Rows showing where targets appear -
==*==

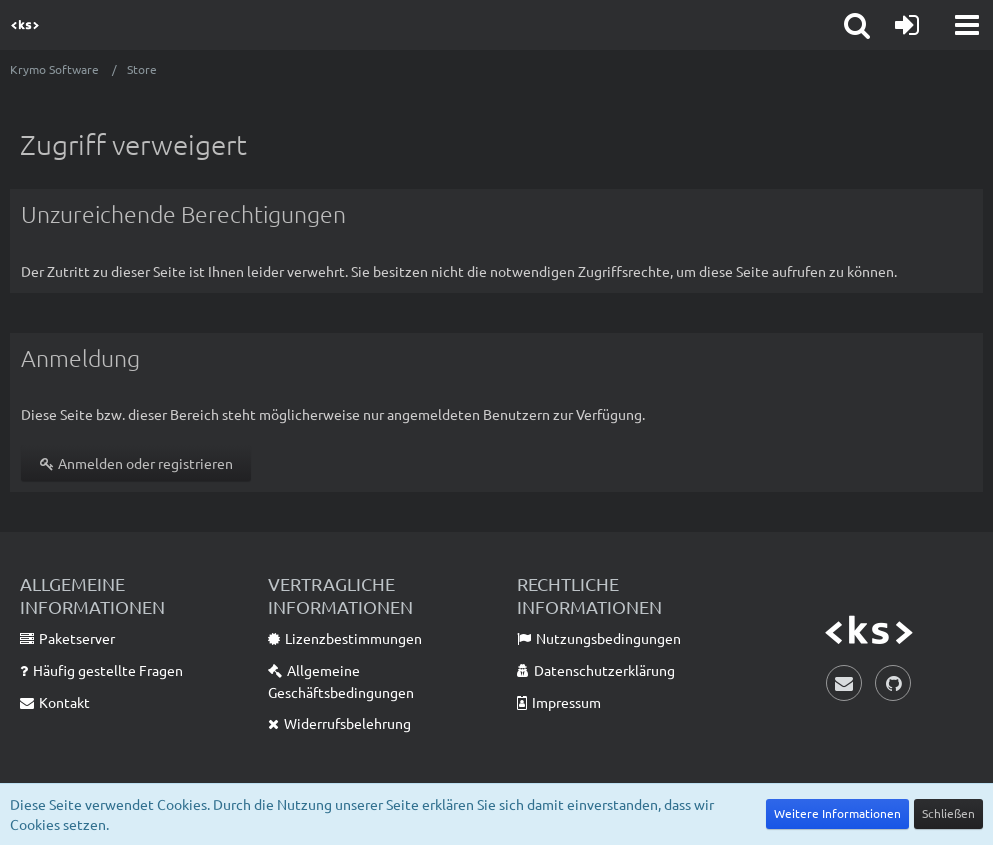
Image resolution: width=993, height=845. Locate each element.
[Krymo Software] (25, 25)
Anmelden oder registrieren (136, 463)
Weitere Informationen (837, 813)
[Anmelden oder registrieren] (907, 25)
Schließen (948, 813)
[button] (967, 25)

==*==

Work to complete - Convert every line of the material above into a numbered list, skipping any blank lines. Omit the pictures.

Exercise solution -
1. Image resolution: width=993, height=845. Locate each element.
2. [Krymo Software] (25, 25)
3. Anmelden oder registrieren (136, 463)
4. Weitere Informationen (837, 813)
5. [Anmelden oder registrieren] (907, 25)
6. Schließen (948, 813)
7. [button] (967, 25)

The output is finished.